The impact of postoperative complications that affect oncologic long-term outcomes in colorectal cancer remains controversial. Recent studies have shown that postoperative complications have a negative effect on the oncologic outcome. In particular, infectious complications, surgical intensive care unit admission, and location of anastomosis leakage were associated with negative prognosis [7, 11, 12, 23, 27-29]. Several studies demonstrated that postoperative complications impact short-term and long-term survival as described above. However, some researchers contend that postoperative complications do not have a significant effect on the oncologic outcome or disease-free survival in colorectal cancer [8, 9, 30]. In our study, advanced cancer stage and operative method were surgery-related risk factors for major complications after radical colorectal cancer surgery. However, the results show no differences in 5-year disease-free survival between minor (84.4%) and major (78.5%) complication groups. These surgeryrelated major complications did not influence disease-free survival (P= 0.392) of colorectal cancer patients.
As described in our study, preoperative perforation, PNI, tumor budding, and receiving neoadjuvant therapy were prognostic factors of disease-free survival in colorectal cancer surgery. These results are consistent with our institute’s previous study showing that LVI, PNI, and tumor budding are as strong predictors of colorectal cancer disease-free survival [20]. Preoperative perforation and receiving neoadjuvant therapy could be related to the severity of cancer stage affecting recurrence.
An objective stratification protocol was used to classify patient complications based on treatment modality rather than clinical manifestations. The extended CD classification system that standardizes adverse event terms in more detail was used [21]. This helped us overcome the limitation of retrospective data collection. However, the CD classification system stratifies surgical complications based on the invasiveness of the treatment modality. This grading system may not reflect the impact of a patient’s systemic condition after surgery [8].
As a retrospective single center study, our study has a few limitations. Type II error may be present due to the relatively small number of patients. In our study, 57 patients underwent preoperative chemoradiotherapy, so combining of ypStage with pStage can cause bias. Another limitation is that our study did not consider patient comorbidities.
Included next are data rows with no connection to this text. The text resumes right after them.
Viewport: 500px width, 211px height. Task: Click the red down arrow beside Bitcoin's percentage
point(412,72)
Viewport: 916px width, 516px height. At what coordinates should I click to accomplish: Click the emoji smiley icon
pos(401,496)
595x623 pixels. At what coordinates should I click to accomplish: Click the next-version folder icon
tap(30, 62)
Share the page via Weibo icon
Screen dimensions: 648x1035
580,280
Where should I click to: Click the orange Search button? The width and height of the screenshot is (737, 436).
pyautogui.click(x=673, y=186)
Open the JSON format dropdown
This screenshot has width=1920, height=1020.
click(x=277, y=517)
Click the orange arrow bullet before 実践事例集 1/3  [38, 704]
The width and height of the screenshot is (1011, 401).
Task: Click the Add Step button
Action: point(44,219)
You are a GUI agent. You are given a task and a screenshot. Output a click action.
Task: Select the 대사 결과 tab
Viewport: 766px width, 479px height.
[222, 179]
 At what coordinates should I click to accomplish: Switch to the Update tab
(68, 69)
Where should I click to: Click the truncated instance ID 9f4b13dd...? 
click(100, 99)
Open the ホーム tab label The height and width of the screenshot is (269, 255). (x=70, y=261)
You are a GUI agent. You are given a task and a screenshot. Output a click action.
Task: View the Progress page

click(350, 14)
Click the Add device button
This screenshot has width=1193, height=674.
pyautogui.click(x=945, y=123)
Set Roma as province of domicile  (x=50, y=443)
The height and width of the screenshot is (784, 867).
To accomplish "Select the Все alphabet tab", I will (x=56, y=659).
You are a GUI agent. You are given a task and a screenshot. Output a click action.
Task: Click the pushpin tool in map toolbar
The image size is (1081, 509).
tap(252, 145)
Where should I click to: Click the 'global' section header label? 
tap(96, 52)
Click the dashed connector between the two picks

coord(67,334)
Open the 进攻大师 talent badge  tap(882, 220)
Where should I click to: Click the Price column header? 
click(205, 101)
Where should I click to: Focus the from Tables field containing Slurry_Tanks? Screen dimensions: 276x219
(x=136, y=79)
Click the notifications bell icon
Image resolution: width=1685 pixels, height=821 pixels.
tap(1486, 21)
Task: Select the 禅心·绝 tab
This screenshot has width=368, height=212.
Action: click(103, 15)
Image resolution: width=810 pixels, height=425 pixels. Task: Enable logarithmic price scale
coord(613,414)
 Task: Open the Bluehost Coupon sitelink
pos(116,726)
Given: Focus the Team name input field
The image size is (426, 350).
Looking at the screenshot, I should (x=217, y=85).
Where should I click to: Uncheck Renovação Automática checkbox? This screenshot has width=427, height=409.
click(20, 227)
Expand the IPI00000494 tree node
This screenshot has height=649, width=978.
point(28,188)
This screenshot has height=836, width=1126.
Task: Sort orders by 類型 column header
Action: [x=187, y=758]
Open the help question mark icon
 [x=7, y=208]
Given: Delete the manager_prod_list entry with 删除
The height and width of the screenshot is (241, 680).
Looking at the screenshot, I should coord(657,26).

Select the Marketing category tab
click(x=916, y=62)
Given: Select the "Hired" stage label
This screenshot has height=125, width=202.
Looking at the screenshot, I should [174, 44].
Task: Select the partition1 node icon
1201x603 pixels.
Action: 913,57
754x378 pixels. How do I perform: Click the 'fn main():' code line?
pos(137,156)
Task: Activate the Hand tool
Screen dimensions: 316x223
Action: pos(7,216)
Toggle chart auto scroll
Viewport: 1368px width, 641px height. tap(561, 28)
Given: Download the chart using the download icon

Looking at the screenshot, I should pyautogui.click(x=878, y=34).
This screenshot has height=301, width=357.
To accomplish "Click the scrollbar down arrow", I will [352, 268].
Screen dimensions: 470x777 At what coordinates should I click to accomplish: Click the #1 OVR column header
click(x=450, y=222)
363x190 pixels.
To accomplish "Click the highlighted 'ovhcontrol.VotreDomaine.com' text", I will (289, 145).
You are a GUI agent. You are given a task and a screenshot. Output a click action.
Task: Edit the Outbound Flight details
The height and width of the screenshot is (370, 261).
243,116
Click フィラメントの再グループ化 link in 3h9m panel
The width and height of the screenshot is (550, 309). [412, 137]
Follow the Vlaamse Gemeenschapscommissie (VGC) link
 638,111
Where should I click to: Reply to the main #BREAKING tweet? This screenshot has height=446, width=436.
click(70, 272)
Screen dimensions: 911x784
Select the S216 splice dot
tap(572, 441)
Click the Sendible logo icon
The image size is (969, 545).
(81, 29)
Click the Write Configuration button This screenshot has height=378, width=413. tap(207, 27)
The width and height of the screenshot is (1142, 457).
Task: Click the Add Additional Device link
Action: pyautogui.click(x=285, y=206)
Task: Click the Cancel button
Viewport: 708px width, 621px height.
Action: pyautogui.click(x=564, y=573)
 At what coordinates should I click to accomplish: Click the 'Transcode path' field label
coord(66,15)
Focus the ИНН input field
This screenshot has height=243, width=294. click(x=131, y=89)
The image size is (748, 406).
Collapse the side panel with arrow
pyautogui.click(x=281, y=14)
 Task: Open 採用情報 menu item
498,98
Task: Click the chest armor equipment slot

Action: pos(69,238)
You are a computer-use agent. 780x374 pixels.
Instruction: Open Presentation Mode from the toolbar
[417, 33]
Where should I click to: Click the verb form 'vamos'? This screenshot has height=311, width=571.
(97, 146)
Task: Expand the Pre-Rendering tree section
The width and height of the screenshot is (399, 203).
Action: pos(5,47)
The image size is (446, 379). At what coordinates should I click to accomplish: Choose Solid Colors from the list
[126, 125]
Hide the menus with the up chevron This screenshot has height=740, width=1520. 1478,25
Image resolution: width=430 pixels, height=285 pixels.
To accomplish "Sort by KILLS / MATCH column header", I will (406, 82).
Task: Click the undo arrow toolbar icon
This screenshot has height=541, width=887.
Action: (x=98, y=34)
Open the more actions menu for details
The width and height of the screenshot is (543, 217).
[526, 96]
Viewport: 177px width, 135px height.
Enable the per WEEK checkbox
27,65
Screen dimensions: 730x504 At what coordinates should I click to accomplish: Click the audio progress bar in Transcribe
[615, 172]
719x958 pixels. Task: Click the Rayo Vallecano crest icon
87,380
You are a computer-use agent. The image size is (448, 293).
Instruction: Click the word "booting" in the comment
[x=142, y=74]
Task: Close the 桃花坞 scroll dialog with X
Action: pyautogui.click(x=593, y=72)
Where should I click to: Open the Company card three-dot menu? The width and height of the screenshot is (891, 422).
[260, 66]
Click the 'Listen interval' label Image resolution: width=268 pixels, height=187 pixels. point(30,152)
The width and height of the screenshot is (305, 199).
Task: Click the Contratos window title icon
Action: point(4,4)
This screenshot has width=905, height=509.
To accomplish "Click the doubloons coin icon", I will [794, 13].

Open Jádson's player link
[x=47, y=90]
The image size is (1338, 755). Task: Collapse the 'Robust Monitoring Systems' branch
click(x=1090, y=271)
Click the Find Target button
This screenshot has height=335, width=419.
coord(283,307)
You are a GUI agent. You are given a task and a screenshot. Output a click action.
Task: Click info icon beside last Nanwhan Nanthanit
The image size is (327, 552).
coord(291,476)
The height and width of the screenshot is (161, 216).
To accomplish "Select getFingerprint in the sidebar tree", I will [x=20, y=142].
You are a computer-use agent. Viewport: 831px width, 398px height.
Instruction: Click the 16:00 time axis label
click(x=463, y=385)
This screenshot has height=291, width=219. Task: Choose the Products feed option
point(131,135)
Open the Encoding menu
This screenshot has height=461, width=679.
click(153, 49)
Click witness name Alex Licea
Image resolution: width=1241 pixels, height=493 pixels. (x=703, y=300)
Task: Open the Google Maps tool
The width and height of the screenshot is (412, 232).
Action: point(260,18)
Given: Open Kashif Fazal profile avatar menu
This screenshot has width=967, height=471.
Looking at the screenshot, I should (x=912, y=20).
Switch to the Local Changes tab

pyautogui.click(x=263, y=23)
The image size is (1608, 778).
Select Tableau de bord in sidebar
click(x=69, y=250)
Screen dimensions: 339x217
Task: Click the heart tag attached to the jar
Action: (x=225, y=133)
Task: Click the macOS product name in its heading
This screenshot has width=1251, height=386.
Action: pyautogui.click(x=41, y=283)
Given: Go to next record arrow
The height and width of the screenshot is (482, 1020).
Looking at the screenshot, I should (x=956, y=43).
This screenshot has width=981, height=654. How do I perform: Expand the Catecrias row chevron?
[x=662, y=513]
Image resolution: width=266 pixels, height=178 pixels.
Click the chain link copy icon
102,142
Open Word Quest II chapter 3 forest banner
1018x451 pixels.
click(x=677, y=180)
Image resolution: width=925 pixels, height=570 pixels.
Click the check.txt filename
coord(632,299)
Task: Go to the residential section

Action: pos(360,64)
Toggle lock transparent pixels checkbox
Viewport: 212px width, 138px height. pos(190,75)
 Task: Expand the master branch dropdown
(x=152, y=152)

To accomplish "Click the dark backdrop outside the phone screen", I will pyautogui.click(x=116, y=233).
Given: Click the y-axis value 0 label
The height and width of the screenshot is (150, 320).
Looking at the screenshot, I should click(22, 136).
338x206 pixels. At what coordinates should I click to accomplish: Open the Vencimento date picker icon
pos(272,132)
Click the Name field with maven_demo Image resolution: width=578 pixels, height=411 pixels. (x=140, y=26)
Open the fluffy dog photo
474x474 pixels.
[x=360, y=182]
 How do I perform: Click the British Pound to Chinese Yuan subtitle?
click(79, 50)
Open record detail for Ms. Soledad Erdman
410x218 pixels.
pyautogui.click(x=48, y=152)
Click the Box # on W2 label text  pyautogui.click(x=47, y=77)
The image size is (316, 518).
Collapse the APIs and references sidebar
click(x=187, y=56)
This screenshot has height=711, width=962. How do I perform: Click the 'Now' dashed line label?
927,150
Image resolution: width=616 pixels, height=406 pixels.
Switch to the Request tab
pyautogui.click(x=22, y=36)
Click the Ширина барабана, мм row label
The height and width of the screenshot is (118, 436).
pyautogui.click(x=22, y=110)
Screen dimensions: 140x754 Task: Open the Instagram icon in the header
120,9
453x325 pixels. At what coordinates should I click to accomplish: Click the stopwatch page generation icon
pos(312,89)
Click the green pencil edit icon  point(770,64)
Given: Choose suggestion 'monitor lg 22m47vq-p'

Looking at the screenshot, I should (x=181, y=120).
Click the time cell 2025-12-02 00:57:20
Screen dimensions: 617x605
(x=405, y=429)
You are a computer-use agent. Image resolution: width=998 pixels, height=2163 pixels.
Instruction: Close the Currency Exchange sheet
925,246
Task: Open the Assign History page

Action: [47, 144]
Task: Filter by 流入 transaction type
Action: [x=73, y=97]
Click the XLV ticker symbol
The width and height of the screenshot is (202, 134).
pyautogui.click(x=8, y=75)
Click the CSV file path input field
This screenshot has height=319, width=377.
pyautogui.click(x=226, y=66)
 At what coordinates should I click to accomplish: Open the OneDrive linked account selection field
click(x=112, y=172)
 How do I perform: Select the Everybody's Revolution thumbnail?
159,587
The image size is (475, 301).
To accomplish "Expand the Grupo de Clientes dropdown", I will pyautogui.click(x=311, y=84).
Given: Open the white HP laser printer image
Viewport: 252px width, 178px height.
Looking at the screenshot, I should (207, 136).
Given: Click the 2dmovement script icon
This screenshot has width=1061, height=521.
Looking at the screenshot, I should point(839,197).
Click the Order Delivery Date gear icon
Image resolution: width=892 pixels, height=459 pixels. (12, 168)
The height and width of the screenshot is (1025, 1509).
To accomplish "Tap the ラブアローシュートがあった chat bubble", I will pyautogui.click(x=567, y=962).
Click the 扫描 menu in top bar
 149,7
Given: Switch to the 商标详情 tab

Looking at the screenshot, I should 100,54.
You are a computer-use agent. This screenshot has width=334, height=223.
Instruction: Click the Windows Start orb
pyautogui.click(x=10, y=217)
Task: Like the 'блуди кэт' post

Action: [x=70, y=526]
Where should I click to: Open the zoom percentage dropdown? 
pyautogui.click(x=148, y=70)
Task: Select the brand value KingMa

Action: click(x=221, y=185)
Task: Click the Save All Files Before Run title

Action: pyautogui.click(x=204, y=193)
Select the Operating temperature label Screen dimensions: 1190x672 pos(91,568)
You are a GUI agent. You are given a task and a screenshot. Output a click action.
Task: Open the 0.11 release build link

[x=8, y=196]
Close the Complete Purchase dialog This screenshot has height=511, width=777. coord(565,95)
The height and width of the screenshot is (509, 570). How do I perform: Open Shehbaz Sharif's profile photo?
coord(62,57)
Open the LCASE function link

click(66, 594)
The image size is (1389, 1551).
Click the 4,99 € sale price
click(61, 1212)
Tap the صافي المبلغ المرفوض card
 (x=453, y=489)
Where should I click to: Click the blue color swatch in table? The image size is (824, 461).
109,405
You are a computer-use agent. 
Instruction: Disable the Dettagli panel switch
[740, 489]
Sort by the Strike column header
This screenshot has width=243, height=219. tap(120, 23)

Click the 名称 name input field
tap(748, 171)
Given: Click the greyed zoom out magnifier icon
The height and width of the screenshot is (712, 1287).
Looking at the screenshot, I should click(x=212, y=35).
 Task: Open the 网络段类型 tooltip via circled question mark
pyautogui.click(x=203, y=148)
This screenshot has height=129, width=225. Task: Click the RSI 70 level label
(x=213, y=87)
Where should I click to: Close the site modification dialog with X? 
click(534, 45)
Even if a patient had many comorbidities, the most invasive treatment grade was based on extended CD classification. This bias might underestimate the comorbidity effect on patients.
In conclusion, advanced cancer stage and open surgery were identified as risk factors for increasing surgery-related major complications after radical colorectal cancer surgery. However, the severity of postoperative complications did not affect the disease-free survival of patients with colorectal cancer.
Notes
CONFLICT OF INTEREST
No potential conflict of interest relevant to this article was reported.